_Data shown:_
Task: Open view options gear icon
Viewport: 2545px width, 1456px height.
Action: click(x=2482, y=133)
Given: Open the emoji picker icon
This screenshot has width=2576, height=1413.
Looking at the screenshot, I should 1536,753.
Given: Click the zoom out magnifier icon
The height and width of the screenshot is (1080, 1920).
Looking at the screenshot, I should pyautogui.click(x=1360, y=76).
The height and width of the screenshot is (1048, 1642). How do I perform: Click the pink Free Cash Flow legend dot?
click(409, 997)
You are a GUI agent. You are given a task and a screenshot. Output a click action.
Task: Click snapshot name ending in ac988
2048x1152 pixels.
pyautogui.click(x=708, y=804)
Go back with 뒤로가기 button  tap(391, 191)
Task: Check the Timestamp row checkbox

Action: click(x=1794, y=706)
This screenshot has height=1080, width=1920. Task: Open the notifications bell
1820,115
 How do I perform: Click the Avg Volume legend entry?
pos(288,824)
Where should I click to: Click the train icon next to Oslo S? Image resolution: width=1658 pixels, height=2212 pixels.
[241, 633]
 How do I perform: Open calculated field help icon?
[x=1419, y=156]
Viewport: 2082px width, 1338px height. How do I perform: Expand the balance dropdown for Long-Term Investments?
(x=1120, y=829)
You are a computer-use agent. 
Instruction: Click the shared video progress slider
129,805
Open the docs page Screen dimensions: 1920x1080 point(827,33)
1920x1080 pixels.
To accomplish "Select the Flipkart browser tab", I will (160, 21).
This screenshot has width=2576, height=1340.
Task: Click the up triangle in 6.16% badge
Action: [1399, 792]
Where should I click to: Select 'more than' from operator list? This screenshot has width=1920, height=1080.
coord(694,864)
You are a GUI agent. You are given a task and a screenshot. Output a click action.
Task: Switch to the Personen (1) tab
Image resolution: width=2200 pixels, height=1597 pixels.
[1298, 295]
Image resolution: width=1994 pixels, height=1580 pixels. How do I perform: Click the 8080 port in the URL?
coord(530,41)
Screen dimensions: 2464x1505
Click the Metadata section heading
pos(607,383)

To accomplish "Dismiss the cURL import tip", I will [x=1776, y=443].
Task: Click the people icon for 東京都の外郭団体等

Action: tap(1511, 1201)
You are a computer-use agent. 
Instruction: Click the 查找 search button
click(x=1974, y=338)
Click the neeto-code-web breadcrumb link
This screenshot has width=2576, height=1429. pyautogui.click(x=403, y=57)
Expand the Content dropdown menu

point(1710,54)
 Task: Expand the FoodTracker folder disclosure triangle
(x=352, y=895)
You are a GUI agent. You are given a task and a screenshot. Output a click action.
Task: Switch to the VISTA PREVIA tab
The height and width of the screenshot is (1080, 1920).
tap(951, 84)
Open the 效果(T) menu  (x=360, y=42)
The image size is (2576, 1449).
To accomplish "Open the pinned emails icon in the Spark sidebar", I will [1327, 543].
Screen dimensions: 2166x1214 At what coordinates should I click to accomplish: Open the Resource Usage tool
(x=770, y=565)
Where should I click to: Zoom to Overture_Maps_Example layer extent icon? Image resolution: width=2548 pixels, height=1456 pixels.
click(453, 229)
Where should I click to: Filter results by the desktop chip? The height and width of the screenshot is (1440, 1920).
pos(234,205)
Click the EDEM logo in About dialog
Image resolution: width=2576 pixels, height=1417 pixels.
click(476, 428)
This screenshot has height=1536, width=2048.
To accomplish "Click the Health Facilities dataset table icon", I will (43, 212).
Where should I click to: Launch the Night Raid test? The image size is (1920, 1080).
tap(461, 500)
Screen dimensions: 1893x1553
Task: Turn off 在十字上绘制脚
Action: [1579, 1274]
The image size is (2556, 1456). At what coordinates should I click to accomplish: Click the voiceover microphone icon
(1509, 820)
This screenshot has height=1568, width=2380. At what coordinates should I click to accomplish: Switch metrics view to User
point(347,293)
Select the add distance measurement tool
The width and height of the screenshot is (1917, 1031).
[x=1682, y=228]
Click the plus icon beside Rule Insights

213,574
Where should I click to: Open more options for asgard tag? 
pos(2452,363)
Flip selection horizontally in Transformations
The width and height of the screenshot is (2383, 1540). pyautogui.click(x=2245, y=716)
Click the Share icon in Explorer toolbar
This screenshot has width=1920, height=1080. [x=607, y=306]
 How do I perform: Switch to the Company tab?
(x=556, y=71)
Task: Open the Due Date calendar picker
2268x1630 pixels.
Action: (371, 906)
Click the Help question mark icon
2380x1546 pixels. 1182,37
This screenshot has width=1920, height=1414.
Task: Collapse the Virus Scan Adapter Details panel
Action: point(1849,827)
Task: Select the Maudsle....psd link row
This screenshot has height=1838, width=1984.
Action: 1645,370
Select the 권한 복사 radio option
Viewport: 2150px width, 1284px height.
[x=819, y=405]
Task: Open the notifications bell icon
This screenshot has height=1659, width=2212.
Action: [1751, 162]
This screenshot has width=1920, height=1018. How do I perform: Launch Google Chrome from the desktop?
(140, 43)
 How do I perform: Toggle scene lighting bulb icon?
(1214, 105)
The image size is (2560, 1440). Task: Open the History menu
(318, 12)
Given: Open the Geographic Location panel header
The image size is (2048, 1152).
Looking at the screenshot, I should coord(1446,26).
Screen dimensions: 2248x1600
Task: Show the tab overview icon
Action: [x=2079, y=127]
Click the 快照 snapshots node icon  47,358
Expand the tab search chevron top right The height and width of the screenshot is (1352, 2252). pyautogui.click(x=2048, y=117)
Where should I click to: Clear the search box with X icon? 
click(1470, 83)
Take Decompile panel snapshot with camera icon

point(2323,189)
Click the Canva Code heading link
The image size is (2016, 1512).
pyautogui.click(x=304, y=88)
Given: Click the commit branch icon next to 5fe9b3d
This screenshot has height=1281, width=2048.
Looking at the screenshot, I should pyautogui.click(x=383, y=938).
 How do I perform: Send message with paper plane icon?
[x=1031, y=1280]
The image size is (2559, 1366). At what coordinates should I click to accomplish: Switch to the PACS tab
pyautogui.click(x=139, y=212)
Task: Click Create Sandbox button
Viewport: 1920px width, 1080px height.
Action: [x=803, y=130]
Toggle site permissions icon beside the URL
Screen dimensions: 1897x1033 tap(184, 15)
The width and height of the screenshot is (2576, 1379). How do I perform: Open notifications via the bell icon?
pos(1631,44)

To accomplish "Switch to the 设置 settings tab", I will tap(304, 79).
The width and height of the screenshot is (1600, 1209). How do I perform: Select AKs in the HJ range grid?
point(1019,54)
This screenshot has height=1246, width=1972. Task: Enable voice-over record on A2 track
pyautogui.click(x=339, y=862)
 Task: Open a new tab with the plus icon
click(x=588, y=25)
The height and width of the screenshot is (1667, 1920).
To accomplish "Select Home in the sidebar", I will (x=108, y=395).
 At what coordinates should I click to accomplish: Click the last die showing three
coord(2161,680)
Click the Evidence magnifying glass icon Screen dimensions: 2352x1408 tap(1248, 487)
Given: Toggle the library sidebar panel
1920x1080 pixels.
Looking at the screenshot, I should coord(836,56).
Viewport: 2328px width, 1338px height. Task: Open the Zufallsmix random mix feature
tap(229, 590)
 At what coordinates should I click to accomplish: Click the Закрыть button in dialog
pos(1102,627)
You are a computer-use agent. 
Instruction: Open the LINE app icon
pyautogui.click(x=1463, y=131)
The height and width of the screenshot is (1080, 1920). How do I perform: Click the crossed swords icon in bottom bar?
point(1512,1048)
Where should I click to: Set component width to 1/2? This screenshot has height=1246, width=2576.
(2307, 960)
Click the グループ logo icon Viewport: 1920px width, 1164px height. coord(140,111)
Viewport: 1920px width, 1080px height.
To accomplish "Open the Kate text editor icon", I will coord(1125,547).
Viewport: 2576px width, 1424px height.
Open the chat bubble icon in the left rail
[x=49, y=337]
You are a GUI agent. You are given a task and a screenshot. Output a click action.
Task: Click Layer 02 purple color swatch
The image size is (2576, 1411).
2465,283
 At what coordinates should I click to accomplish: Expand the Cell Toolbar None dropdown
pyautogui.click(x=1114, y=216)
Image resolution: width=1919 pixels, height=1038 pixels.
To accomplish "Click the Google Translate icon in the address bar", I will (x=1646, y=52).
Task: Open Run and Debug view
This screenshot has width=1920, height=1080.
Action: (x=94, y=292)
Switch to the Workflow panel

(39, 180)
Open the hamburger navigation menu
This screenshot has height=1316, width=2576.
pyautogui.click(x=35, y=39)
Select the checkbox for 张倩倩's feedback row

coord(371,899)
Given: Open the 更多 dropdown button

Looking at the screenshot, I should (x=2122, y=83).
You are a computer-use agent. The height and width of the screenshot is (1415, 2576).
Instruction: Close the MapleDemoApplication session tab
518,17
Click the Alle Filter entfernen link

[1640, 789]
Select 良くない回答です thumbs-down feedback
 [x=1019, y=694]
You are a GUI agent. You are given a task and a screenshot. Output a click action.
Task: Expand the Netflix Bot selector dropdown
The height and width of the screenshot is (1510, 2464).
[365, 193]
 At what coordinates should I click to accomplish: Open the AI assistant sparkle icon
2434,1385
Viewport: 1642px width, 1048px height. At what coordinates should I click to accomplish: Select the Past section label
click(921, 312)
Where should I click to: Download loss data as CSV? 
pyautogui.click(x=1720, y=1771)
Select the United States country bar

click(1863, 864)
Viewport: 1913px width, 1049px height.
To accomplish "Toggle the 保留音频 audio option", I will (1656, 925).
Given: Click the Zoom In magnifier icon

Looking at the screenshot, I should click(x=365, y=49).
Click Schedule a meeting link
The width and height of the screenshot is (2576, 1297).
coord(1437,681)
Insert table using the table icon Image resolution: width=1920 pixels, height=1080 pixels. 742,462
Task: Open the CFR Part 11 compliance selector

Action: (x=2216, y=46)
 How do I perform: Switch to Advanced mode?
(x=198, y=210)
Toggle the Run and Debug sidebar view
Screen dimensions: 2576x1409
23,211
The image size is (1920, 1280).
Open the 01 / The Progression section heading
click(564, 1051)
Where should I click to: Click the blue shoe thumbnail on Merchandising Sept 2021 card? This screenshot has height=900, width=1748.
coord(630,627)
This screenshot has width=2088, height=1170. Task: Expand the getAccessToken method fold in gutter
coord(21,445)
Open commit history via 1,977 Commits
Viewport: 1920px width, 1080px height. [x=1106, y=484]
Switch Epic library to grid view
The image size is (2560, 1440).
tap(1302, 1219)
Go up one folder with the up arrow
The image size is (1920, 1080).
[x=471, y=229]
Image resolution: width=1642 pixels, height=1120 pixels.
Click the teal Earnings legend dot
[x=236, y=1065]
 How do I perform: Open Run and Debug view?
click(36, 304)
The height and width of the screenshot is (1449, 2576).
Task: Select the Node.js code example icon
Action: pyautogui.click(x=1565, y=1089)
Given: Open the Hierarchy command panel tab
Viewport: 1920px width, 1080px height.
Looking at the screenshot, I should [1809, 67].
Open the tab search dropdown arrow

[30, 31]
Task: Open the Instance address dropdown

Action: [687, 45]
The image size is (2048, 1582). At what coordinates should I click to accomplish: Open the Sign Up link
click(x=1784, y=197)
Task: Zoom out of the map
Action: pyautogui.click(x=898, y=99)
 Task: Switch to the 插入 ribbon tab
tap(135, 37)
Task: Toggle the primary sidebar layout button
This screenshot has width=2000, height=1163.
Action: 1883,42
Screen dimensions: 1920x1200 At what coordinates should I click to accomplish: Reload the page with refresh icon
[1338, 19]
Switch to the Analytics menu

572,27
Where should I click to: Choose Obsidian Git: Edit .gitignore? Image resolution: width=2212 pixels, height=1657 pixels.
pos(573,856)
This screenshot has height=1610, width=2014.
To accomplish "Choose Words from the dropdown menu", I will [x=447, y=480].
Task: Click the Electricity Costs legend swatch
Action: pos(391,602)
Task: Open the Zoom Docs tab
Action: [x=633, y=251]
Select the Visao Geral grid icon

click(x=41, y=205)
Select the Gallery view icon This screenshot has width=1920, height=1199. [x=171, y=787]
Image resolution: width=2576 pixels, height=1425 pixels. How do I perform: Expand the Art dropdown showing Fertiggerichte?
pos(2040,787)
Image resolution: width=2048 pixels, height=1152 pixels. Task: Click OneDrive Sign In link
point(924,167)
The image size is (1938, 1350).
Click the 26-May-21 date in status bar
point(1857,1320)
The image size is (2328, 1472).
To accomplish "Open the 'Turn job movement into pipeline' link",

_About this exercise:_ Lines containing the word "table" must be found in the data above and copied.

_Written answer:_
To accomplish "Click the Health Facilities dataset table icon", I will (43, 212).
Insert table using the table icon Image resolution: width=1920 pixels, height=1080 pixels. 742,462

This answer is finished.